The winter period is critical for car batteries. Drivers usually start thinking about getting a new battery when the frosts last a long time or are really tough. In a lot of cases, they only decide to change the battery when they are forced to as their car did not start that morning.
When the battery is fully charged and in a good general condition, winter certainly does not matter as much as generally thought. However, if you mostly drive short distances, you should recharge it regularly. It’s recommended to have its condition checked before winter – some services have a special device that performs a stress test which can determine whether the battery is only discharged or worn and ripe for replacement.
When the battery is fully charged, it does not matter if it is zero or four degrees below zero. Today’s batteries in cars are much better than the ones you got fifteen years ago in a car factory but it still gets destroyed or damaged by the same things. The biggest killer is the heat and the worst of all are holiday trips to the seaside or a lake shore, where the car is parked a week or two in the heat – or if you go on holidays and your car is left in the heat of the city for that period of time.

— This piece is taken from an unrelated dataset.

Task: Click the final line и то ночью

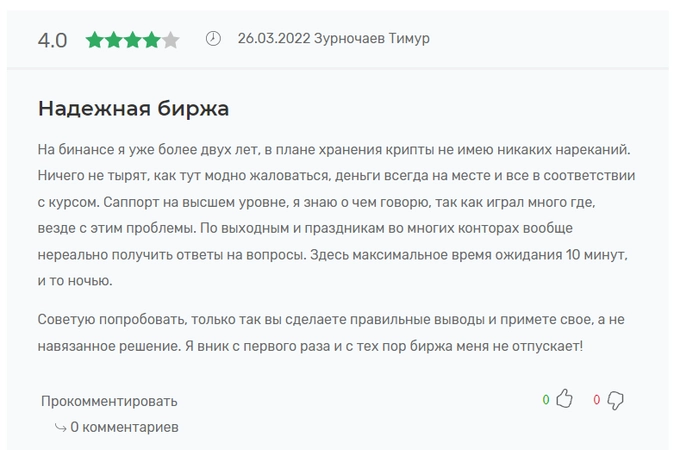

Heat is a great reason for self-discharge and as a result, the sulfation plates subsequently lose capacity. Sulfation is the accumulation or deposition of lead sulfate on the surface and in the pores of the active material of batteries – lead electrodes.
Currently, engines emit much more heat that affects the vehicle’s battery. While 20 years ago the temperature in the engine compartment did not exceed 120F, nowadays it’s often reaching temperatures over 200F or more. It is not uncommon for cars to have accumulators placed outside the engine compartment.
The winter finishes the job
“The heat damage caused during the heat periods cannot, unfortunately, be seen until winter, when we need to rev up a cold engine and the internal resistance or engine parts is much greater than in the summer months. On the contrary to popular belief, winter is better for the battery because there is no great self-discharge. Also, it’s recommended to store batteries of a car that’s not used for a long period of time to be dry and cool (59 to 68 degrees is ideal). They do not mind the values far below thirties and a charged battery can withstand temperatures down to -58, a discharged one can freeze even at temperatures slightly below 30.
The most problematic car driver is one that often starts, drives only a small distance and, for example, heated seat switches and other electrical uses – the battery in such situations does not really have a chance to recharge.
For car battery it is best to keep it charged as much as possible. If you run out of juice due to forgotten lights on, it needs to be recharged immediately, before it becomes sulphating and gets damaged permanently.
Usage of comfort appliances, especially those that are heated and cooled (independent heating, ventilation, air-conditioning, heated seats, windows, lights) shortens the life span of the battery too.